McElmo Creek Flume

 

Year Listed: 2011
County: MontezumaCounty
Construction Date: 1890
Threat When Listed: Natural Elements
Status: IN PROGRESS

The Montezuma Valley is naturally arid, but by the early 1880s had become a place of great promise for settlers in Southwestern Colorado who saw an opportunity for 200,000 acres of irrigated crop land, if only water could be diverted from the Dolores River.

In 1878 a ditch company was formed, and by the next year more than a hundred men began work digging a mile-long tunnel under the Dolores Divide. Though the first ditch company went bankrupt, the effort continued; canals were dug, flumes were built, and by 1889 the tunnel was complete. In April of 1888, the Montezuma Journal called the system, “…one of the greatest irrigation enterprises, not only in the state, but in the West.” By 1920, when the Montezuma Valley Irrigation Company was formed, the system included more than 100 wooden flumes and 150 miles of canals.

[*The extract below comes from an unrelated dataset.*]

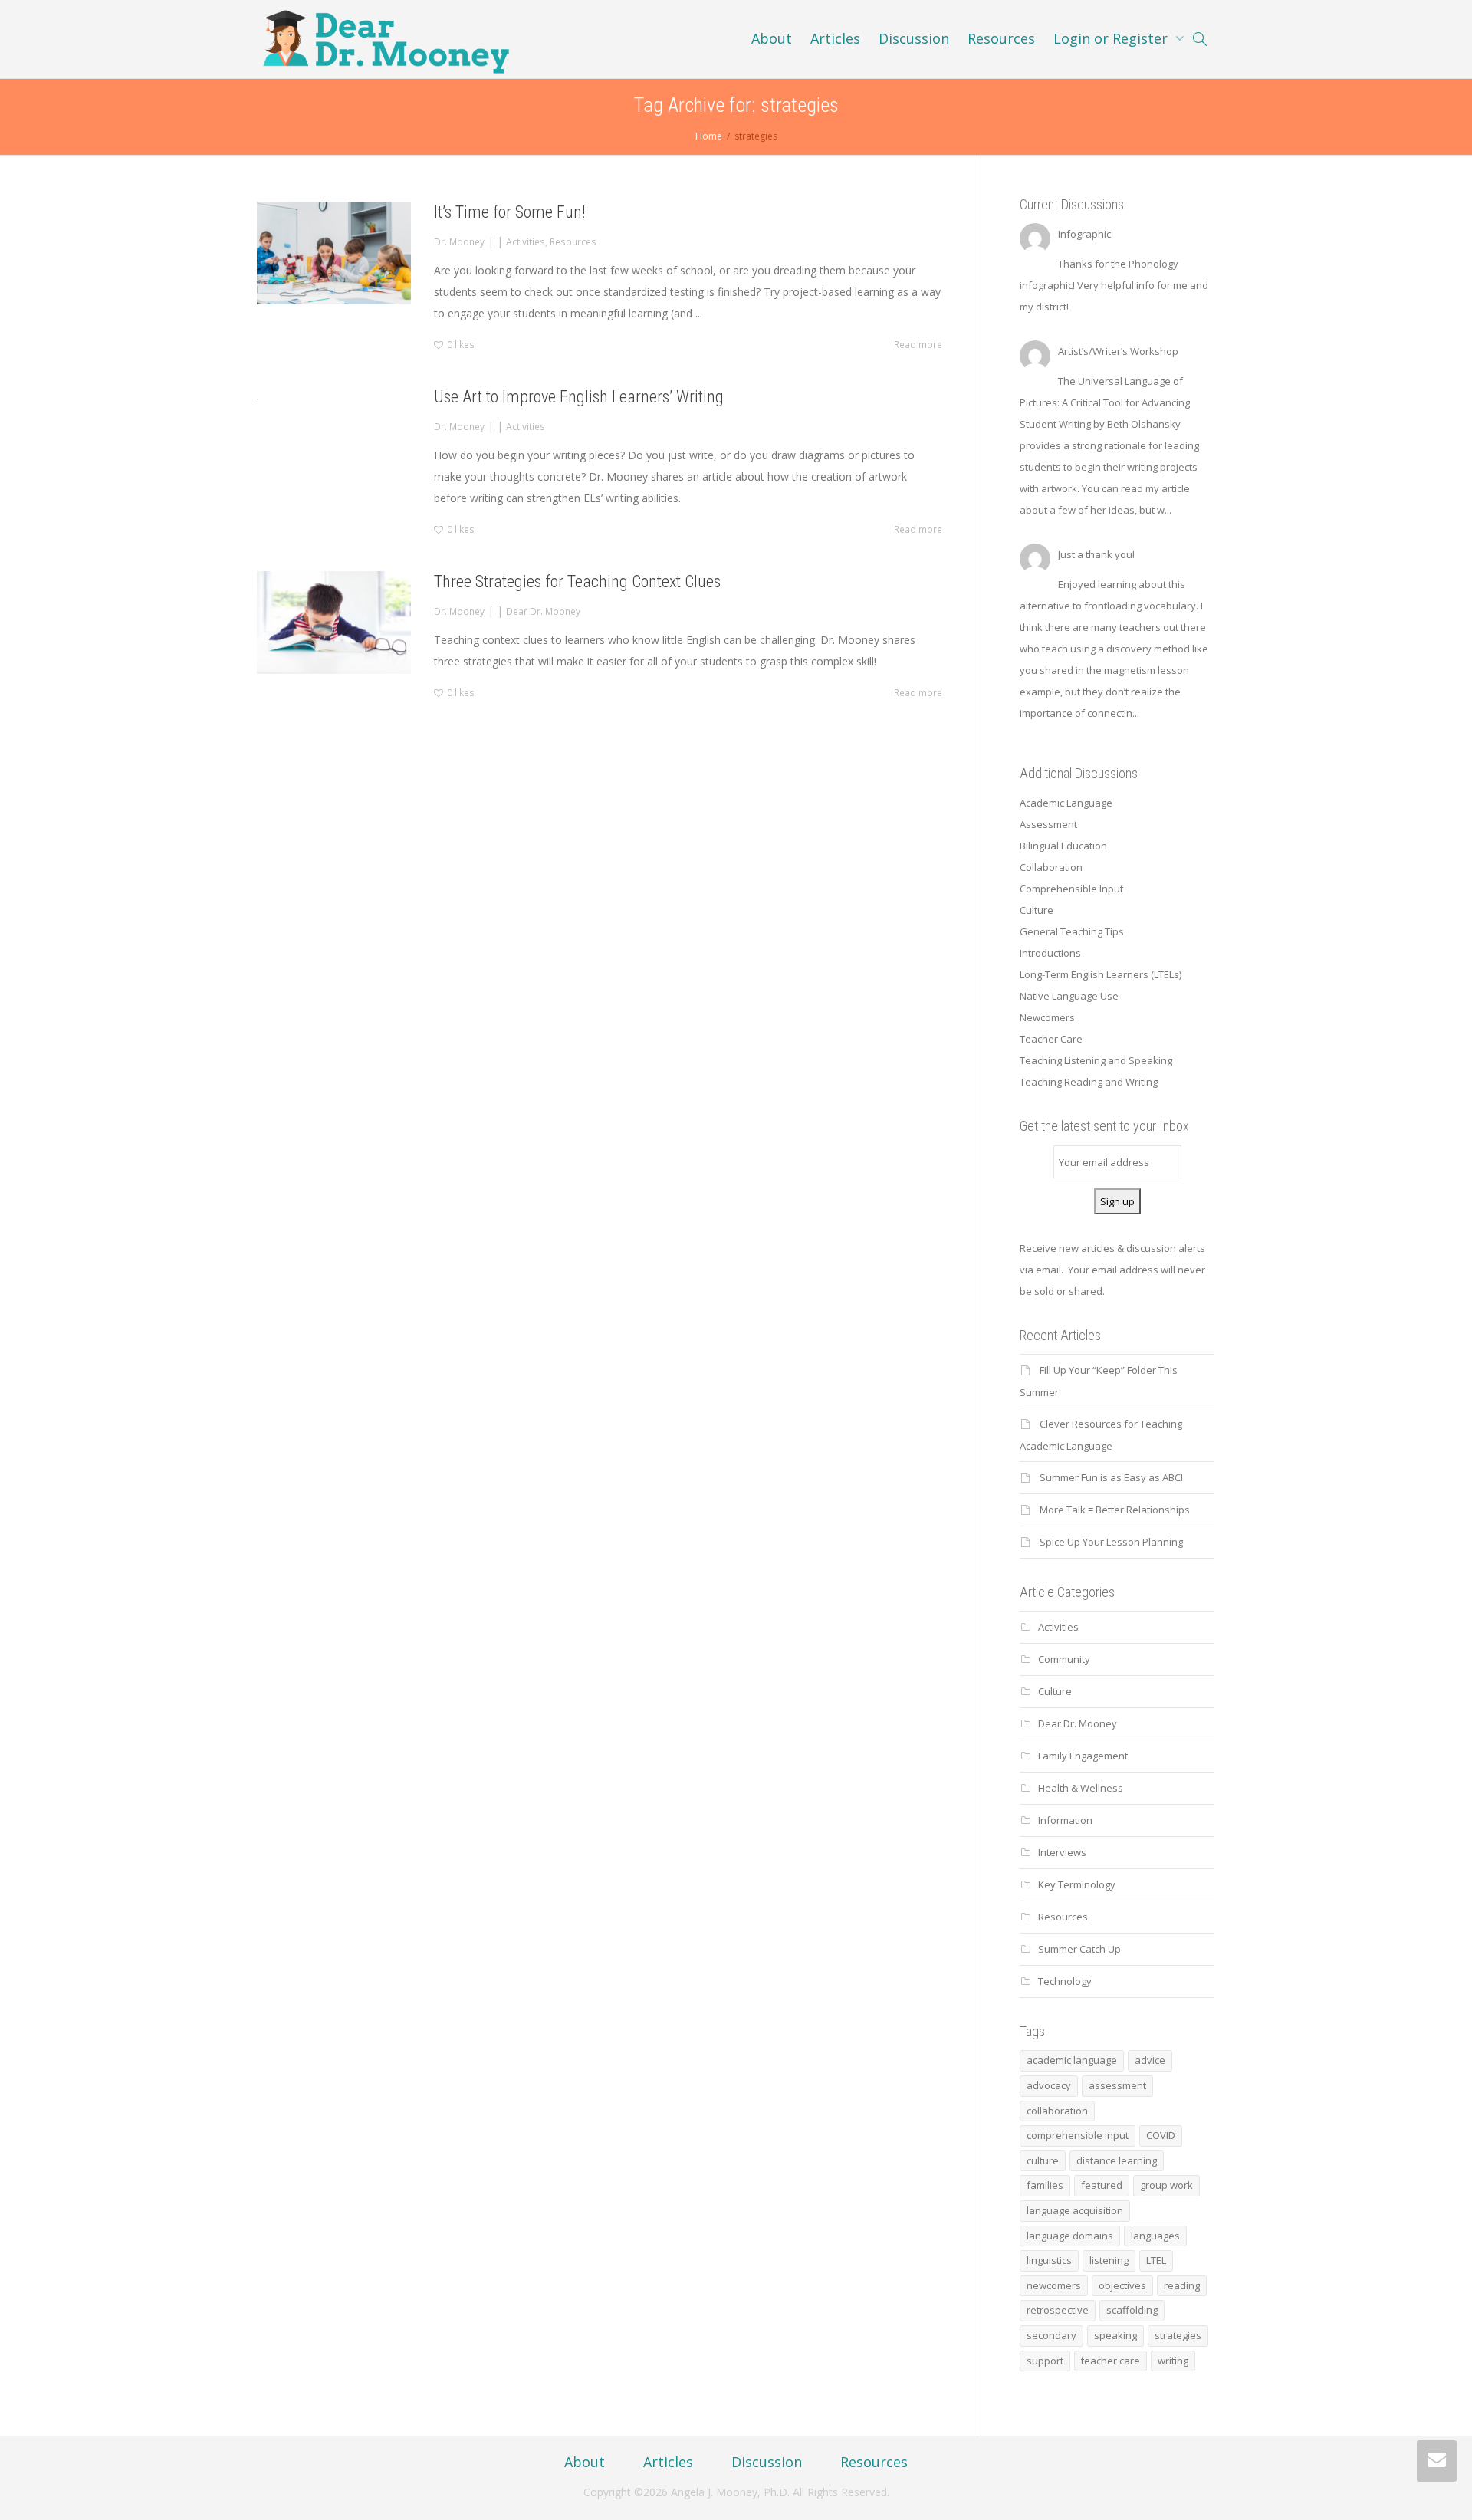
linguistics (1049, 2260)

Today, only a single flume remains of the 104 originally constructed. It serves as a reminder of the spectacular engineering feat that was instrumental in developing Southwestern Colorado. The McElmo Creek Flume, which bridges a natural arroyo east of Cortez near Highway 160, is in serious disrepair and will likely collapse and be lost forever unless immediate action is taken to preserve this significant historic resource. In continuous use for more than 100 years, the Flume was seriously damaged by flash floods in 2006, and again by heavy winds in 2010.

Colorado’s history is inextricably linked with the availability of water for mining, agriculture, and community development. The loss of the McElmo Creek Flume would mean the loss of an irreplaceable opportunity to tell the story of water and settlement in the Montezuma Valley.

Fortunately, the McElmo Creek Flume is located very near a turnout on Highway 160 and therefore offers a tremendous opportunity for the installation of interpretive panels to educate residents and visitors alike about the significance of a historic resource that has been largely forgotten. The Montezuma Valley Irrigation Company, still in the business of managing water, owns the planer used to bevel the edges of the boards that make up the wooden trough portion of the Flume and has offered to make it available for the restoration effort.  The State Historical Fund has awarded the county funds to complete structural analysis on the flume and prepare CDs for the stabilization work.  The State Historical Fund has awarded a grant to complete the foundation work on the flume, but requires additional matching funds.

The county is currently seeking matching funds to obtain the grant for the foundation as well as funds to complete the pullout and interpretive program.